Over the past two years, I’ve had occasion to present a talk about the increasing share of consumers who are choosing products and brands based on shared values. The general premise of this talk seems to resonate in nearly every market. But in Japan, it has invited a very different kind of conversation and turned my little American brain to a bigger, more expansive view of how values can contribute to business.
When Japanese clients learn about APCO’s ability to target consumers with tailored messages that resonate with their values, their first question tends to be not “how can I use this strategy to sell more widgets?” but rather “how could we adapt this approach to help recruit and retain the best employees?”
This pivot is explained, in part, by the fierce competition for talent in Japan. With more openings than applicants, Japanese firms have to make an effort to differentiate themselves. (As I’ve noted before, many developed economies are or will soon experience this pressure).
But the real insight for me was that Japanese business leaders view their corporate values as a priority ingredient in their employee value proposition. And to understand why requires a fundamental shift in thinking about the role of values in business:
- To consider the possibility of anchoring every decision on alignment to those values,
- To imagine what it would mean to intentionally integrate them into the design and evaluation of every facet of your operations, and
- To recognize how consistent alignment to defined values promotes group identity orientation and thus higher performance.

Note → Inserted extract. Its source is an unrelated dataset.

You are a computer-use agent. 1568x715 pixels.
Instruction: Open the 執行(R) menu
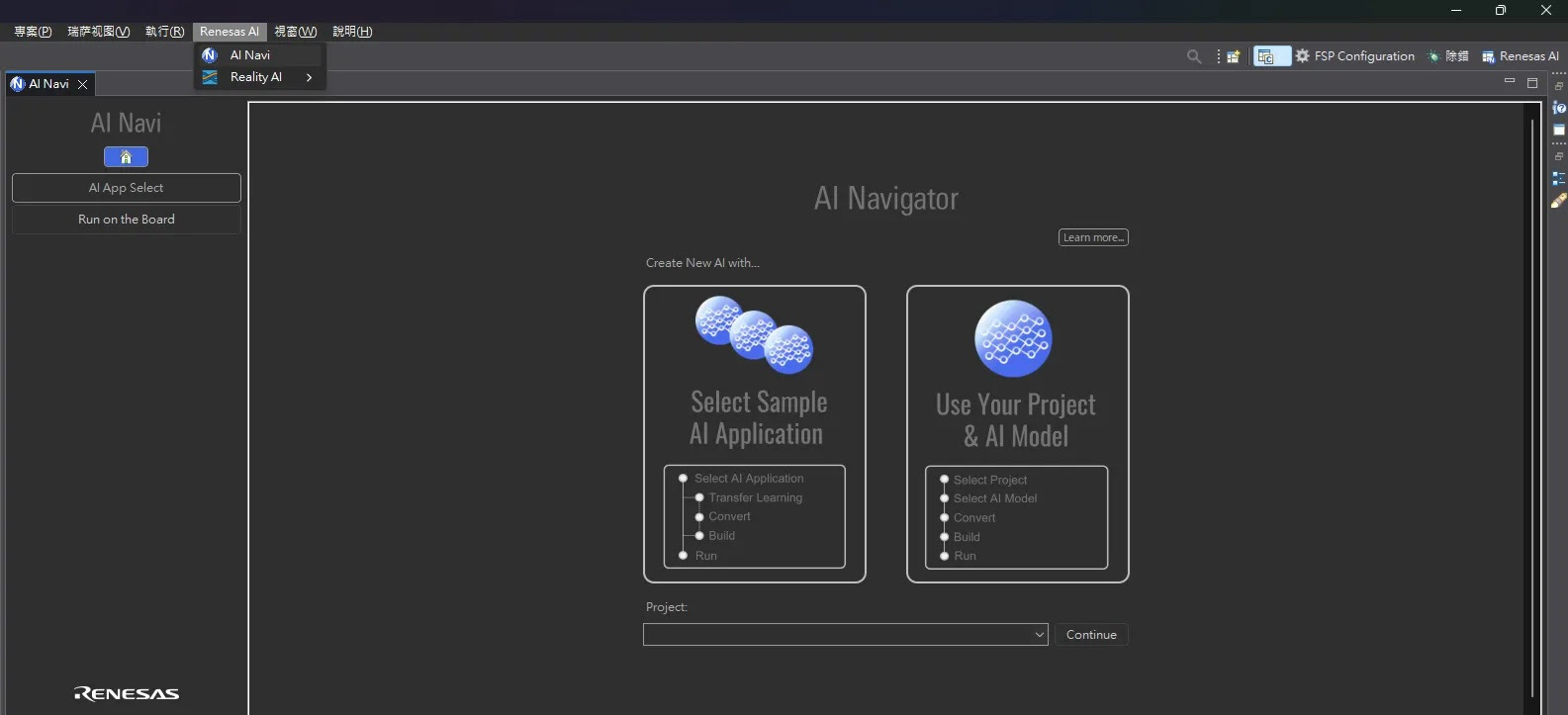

Consider the case of Honda, a top-20 global brand and APCO client whose founder, Soichiro Honda, established a clear set of values to guide both how the company should be run and the qualities that team members should possess to produce the best products possible. To this very day, every new associate receives a thorough and inspiring training on Honda’s values—what they are, how they drove decisions and results at critical moments, and why they still weigh heavily into individual and team performance evaluations.
Then contrast that with the average non-Japanese brand of comparable value and longevity. Many of them are playing catch up, trying to establish activities and an external narrative that aligns with the increasing pressures towards sustainability, inclusivity, and social impact. The trouble is that they often segregate this work into CSR and foundation efforts, instead of being built into a company’s strategy, culture, and operations. As a result, the majority of employees do not understand or do not experience their company’s purported purpose directly. In the worst case, they observe—and become disempowered by—a gap between what the business says externally and how it operates internally. As that gap widens, overall performance suffers, employee loyalty is tested, and the risk to reputation creeps upward.
In light of this, I would challenge the executives of today’s most valuable companies and brands to take a page from the Honda playbook. If you are truly committed to maximizing business performance, attracting and retaining the best talent, and contributing to a broader societal mission, then you also must do the work to define (or more ideally, co-create) your company’s core values, to establish internal programs and processes that reinforce them, and to integrate them into every aspect of the business, every expression of the brand.
Honda has an advantage that its founder did this work early, when the company was smaller. But there’s time yet for those leaders who recognize the opportunity.